Grant from City of Westfield Enables Program for MHA

Samantha Gulsvig has studied the therapeutic potential of art as it relates to addiction and mental health. As the Program Supervisor at the Safe Haven transitional shelter in Westfield, her interest in the topic is professional. Given her daily work with the residents who live at Safe Haven, it is personal as well.  

“My thought was that through their creative process of working on art, our residents could explore feelings and emotional conflicts, reduce anxiety and manage behaviors,” Gulsvig explained. “Plus they could develop social skills from being in a class with others and following a teacher’s directions. One major goal of programming at Safe Haven is to help our residents, who are working through challenges related to mental illness, substance use and chronic homelessness, to increase their self-esteem. They typically have more gifts within themselves to give society than they realize, and through art the beauty inside them has the opportunity to come out. So often they have looked at themselves by what drug they were using or by the label placed on them according to their diagnosis. Through art, they can see themselves through the lens of their own creativity.”

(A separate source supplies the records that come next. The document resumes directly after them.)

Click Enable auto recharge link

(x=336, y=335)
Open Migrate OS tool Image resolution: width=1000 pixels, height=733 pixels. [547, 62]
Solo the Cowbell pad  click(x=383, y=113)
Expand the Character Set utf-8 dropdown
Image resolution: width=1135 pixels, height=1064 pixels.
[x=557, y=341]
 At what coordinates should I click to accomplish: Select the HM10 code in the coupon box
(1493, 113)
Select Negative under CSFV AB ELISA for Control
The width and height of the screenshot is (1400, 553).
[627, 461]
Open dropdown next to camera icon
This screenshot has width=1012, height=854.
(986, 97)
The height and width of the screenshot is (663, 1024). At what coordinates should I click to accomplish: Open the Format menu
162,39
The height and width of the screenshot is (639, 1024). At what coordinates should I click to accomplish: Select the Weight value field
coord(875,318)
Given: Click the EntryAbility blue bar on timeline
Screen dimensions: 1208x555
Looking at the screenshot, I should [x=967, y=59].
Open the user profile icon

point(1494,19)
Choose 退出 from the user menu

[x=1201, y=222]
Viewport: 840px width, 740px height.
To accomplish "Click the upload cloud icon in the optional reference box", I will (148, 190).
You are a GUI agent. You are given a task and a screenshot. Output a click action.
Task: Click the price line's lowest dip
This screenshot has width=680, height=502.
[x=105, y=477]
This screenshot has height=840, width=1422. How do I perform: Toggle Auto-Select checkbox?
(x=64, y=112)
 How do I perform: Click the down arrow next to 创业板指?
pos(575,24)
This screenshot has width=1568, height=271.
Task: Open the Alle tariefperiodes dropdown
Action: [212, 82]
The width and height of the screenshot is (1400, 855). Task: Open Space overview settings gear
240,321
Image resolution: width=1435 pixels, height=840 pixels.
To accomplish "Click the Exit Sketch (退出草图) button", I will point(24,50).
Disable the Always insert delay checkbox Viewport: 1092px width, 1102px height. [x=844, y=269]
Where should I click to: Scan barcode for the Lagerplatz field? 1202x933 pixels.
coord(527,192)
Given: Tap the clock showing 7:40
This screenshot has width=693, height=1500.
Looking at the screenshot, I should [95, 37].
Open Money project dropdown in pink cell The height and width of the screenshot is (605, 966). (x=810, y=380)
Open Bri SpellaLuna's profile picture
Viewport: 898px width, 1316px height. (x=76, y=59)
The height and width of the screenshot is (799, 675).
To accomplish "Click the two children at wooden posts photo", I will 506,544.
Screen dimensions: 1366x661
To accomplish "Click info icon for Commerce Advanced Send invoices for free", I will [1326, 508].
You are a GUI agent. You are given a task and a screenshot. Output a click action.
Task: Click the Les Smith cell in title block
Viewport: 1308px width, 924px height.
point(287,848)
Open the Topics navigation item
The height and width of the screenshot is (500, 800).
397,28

The program, funded by a $2,500 grant from the City of Westfield, brings an art teacher to Safe Haven for a two-hour class, once a week for eight weeks. Starting in October, the first half focused on watercolors and printmaking. Next the focus shifts to more handwork, such as clay sculpture and shadow boxes. “By exposing our students to making art in multiple forms, they can get a better idea of what they like to do and how they can express their creativity,” said Gulsvig. “At first, they didn’t know if they’d enjoy it, but allowing them to explore their own feelings and experiences through their art is wonderful. It’s intriguing to observe how each person sees their own life through art they’re making.” 

Gulsvig has observed first-hand that art therapy can provide an alternate way to process painful thoughts and feelings independently. “Art is something residents can do on their own. It’s a form of treatment independence that gives the individual another tool for self-help. That fits in well with our overall approach at Safe Haven, which looks for multiple ways of supporting the whole person through traditional methods as well as alternative therapies such as music, nutrition and now art. Folks struggling with mental health and addiction and homelessness are more than what you see on the street. They have the same deep emotions and abilities that everyone else has. Safe Haven, as a therapeutic community, works toward the whole health of each person we serve. This is a movement in the therapeutic community that we are glad to be part of because it’s working. These people are worth it.” 

Safe Haven, a program of MHA, offers transitional housing support to people served by the Department of Mental Health who are experiencing chronic homelessness, including those in recovery.